The chairs of the Congressional-Executive Commission on China have written to three Biden administration cabinet members urging action, including possible Global Magnitsky sanctions, on mass biometric data collection and family separation in Tibet.

In their letter to Secretary of Commerce Gina Raimondo, Secretary of the Treasury Janet Yellen and Secretary of State Antony Blinken, Rep. Chris Smith, R-NJ, and Sen. Jeff Merkley, D-Wash., ask the three officials to impose export controls on technology used by China’s Public Security Bureaus and other entities in Tibet to collect biometric data for political identification and racial profiling.

“Since each of you plays a role on the End-User Review Committee, we ask that you add [Tibet Autonomous Region] Public Security Bureaus and any other entities affiliated with the mass DNA collection project on the Bureau of Industry and Security’s Entity List,” says the letter from Smith and Merkley, chair and co-chair of the Commission. “This will ensure that U.S. companies are not contributing to, and are not directly or indirectly complicit in, the collecting and building of biometric ID surveillance capabilities in the TAR or other Tibetan areas.”

The letter adds that action taken by the secretaries could include “Global Magnitsky sanctions or visa restrictions for officials in Tibetan areas for their complicity in mass biometric data collection and the forced separation of Tibetan children from their parents.”

“The CECC chairs have given a strong call to action for holding Chinese officials accountable for their mass DNA collection in Tibet and unconscionable separation of Tibetan children from their families,” International Campaign for Tibet President Tencho Gyatso said. “We urge Secretaries Raimondo, Yellen and Blinken to heed the chairs’ message and take these steps to limit US business complicity in China’s abuses and to stand up for the rights of the Tibetan people.”

Mass DNA collection

The letter states that, “Through congressional hearings and our own investigations, it is clear that mass collection of DNA and other biometric data has been occurring in Tibet for at least the past six years.”

In September 2022, Citizen Lab reported that China’s police may have gathered about 920,000 to 1.2 million DNA samples in the Tibet Autonomous Region—which spans around half of Tibet—over the prior six years.

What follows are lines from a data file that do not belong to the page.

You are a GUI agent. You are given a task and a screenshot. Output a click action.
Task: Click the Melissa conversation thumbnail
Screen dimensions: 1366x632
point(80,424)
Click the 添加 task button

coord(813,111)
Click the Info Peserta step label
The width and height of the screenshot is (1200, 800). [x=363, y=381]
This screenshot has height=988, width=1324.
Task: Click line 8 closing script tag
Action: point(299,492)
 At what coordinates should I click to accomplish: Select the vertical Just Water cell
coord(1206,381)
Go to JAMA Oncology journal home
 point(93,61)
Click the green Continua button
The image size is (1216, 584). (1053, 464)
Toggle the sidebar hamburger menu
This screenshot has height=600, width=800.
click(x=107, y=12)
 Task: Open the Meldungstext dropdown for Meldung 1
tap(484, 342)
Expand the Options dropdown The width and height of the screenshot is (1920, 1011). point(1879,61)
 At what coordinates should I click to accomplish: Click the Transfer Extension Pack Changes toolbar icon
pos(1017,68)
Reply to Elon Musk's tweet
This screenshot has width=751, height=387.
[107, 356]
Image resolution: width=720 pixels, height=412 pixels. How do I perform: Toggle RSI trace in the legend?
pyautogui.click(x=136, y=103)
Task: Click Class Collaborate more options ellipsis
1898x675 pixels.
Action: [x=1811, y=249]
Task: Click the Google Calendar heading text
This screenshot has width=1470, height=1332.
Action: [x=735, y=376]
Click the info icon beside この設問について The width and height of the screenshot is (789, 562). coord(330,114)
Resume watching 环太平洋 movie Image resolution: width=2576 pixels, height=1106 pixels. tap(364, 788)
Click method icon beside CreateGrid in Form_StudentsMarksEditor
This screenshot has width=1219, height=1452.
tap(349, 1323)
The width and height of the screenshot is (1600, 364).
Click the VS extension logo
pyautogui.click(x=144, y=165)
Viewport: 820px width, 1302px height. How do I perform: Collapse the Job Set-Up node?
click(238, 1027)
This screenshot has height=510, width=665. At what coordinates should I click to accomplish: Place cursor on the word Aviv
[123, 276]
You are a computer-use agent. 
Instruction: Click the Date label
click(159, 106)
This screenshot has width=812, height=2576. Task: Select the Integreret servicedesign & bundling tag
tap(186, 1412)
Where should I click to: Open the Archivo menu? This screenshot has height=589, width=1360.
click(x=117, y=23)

Those figures represent one-quarter to one-third of the region’s total population.

That same month, Human Rights Watch said that China’s authorities were systematically collecting DNA from residents of the TAR, including by taking blood from children as young as 5 without their parents’ consent.

Earlier this year, Blinken said he was “concerned by reports of the spread of mass DNA collection to Tibet as an additional form of control and surveillance over the Tibetan population.”

The letter from the CECC chairs states that “Tibetans have no control over how their [blood] samples were collected, stored and used, nor do they know of the potential implications of DNA collection for them and for their extended families.

“The response to these circumstances should be robust,” the letter adds.

US companies

The letter notes that Massachusetts-based Thermo Fisher Scientific sold DNA kits and replacement parts for its DNA sequencers to police in the TAR.

“It is impossible for Thermo Fisher to claim with confidence that its products were being used simply for ‘police casework,’” the letter says. “And given there are so few safeguards for how DNA and other sensitive biometric data is gathered and used in the People’s Republic of China (PRC), it is our concern that biometric collection and analysis equipment could enable gross violations of human rights—from coercive mass surveillance to the harvesting of organs.”

The letter adds that the secretaries should “work with Congress to ensure that export controls are sufficient to stop future export of technology driving the PRC’s deployment and management of biometric ID surveillance.”

Forced separation of Tibetan children

China has brutally occupied Tibet for over 60 years, turning it into the least-free country on Earth alongside South Sudan and Syria, according to watchdog group Freedom House.

In one of the most heinous recent examples of China’s human rights abuses, the Chinese government has separated over 1 million Tibetan children from their families in government-run boarding schools where they are cut off from their religion, language and culture.

In August, Blinken announced visa restrictions on Chinese officials for their involvement in the boarding schools program, saying China’s “coercive policies seek to eliminate Tibet’s distinct linguistic, cultural, and religious traditions among younger generations of Tibetans.”

In their letter, the CECC chairs suggest possible Global Magnitsky sanctions on Chinese officials responsible for separating the children from their families and for other abuses of the Tibetan people.

“The list of officials who should be sanctioned is likely very long, as the Tibetan people have been subject to successive, and sometimes brutal, campaigns of repression and social control over the decades,” the letter says. “But we ask the Administration to take a clear stance, that those who egregiously abuse the internationally-recognized rights of Tibetans should not profit from access to the United States or its financial system.”